Guitarist and singer David Gilmour, drummer Nick Mason, bassist Guy Pratt and composer Nitin Sawhney teamed up to create “Hey Hey Rise Up” to support the UN’s Ukraine Humanitarian Fund.
According to the Guardian, Gilmour was inspired by Ukrainian musician Andriy Khlyvnyuk from the band BoomBox. In February, Khlyvnyuk left the rock group to fight in Ukraine against Russia while BoomBox was touring the US.
Gilmour saw an Instagram video of the musician in military gear singing a protest song in Kyiv’s Sofiyskaya Square and then felt inspired to do something about it.
“I thought: that is pretty magical and maybe I can do something with this,” Gilmour told the Guardian. “I’ve got a big platform that [Pink Floyd] have worked on for all these years. It’s a really difficult and frustrating thing to see this extraordinarily crazy, unjust attack by a major power on an independent, peaceful, democratic nation.
“The frustration of seeing that and thinking ‘what the f–k can I do?’ is sort of unbearable.”

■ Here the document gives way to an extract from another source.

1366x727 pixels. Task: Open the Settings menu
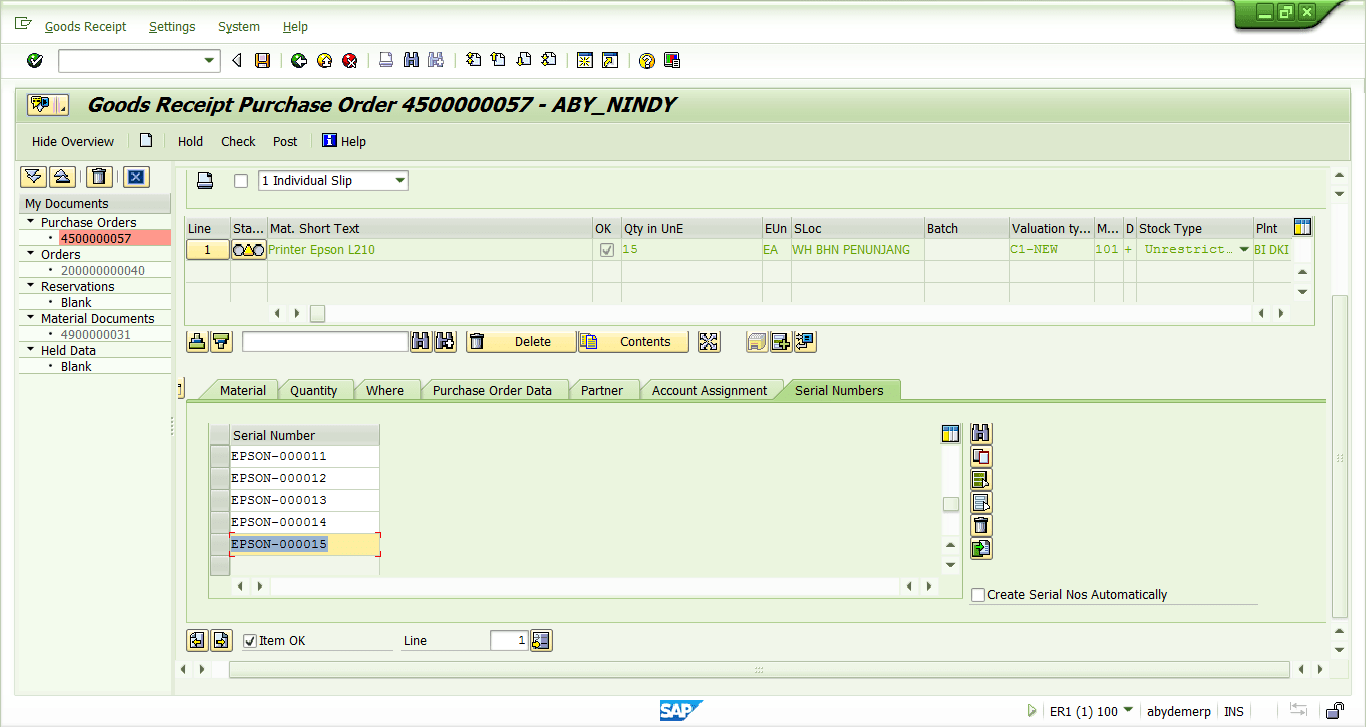pyautogui.click(x=172, y=27)
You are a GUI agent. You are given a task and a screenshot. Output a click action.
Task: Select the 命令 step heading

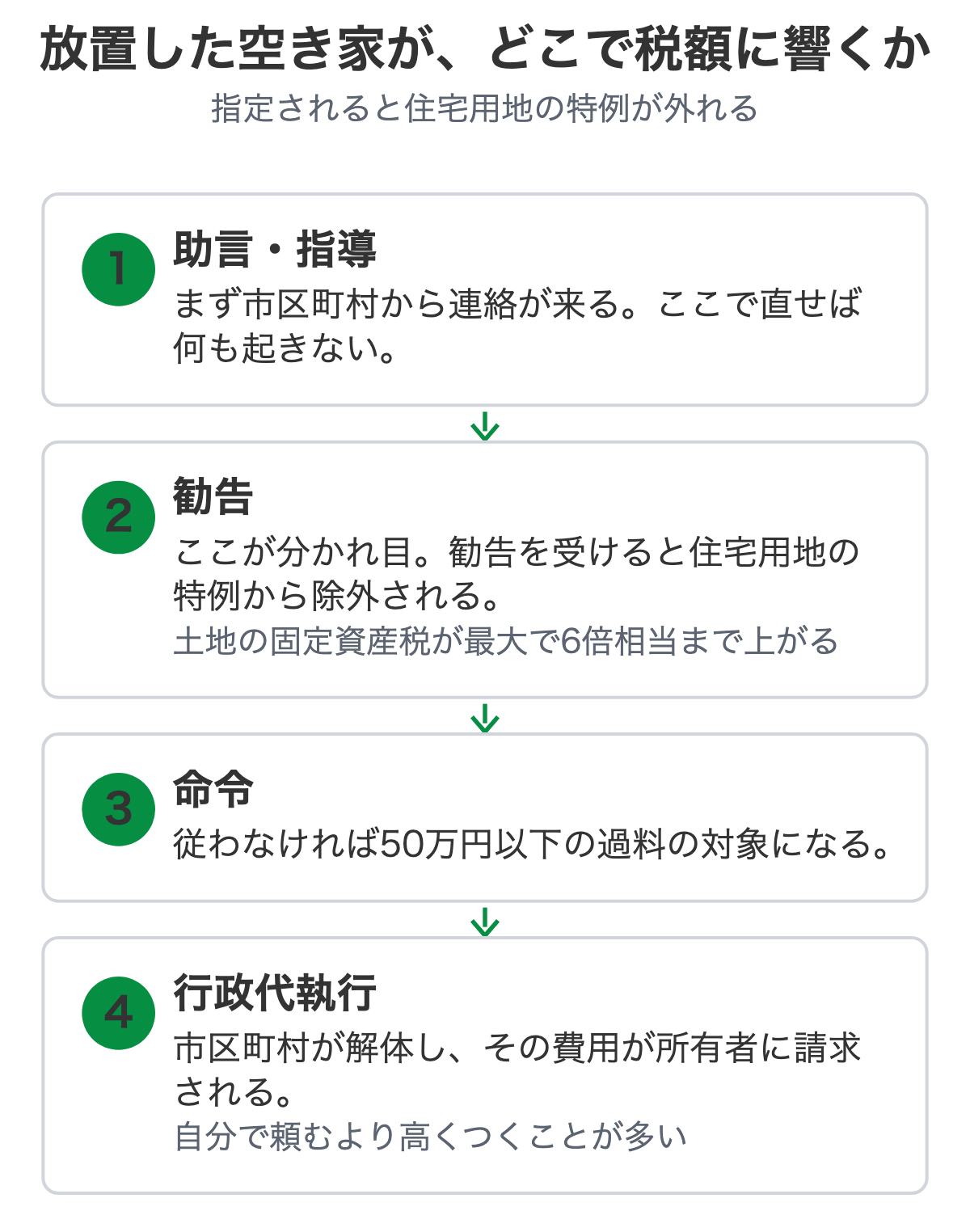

So Gilmour, who has a Ukrainian daughter-in-law and grandchildren that are half-Ukrainian, took that frustration out and made something productive out of it.
The group got together and recorded the song and a music video, which features Mason playing on drums that have a painting from Ukrainian artist Maria Primachenko. Waters, who left the group in 1985, reportedly did not return for the reunion. However, the song features Khlyvnyuk’s voice from the video that inspired Gilmour to begin with.
Gilmour did reach out to Khlyvnyu, who was hospitalized for an injury in the conflict.
“The next time I saw him, he was in hospital, having been injured by a mortar,” Gilmour said to the Guardian. “He showed me this tiny quarter-inch piece of shrapnel that had embedded itself in his cheek. He’d kept it in a plastic bag.”
Along with the new song, Pink Floyd also recently announced that they removed all their music from Russian and Belarusian digital music providers.
Gilmour hopes the song, which releases Friday, can serve an important purpose for the people of Ukraine.
“I wouldn’t do this with many more things,” Gilmour said, “but it’s so vitally, vitally important that people understand what’s going on there and do everything within their power to change that situation.”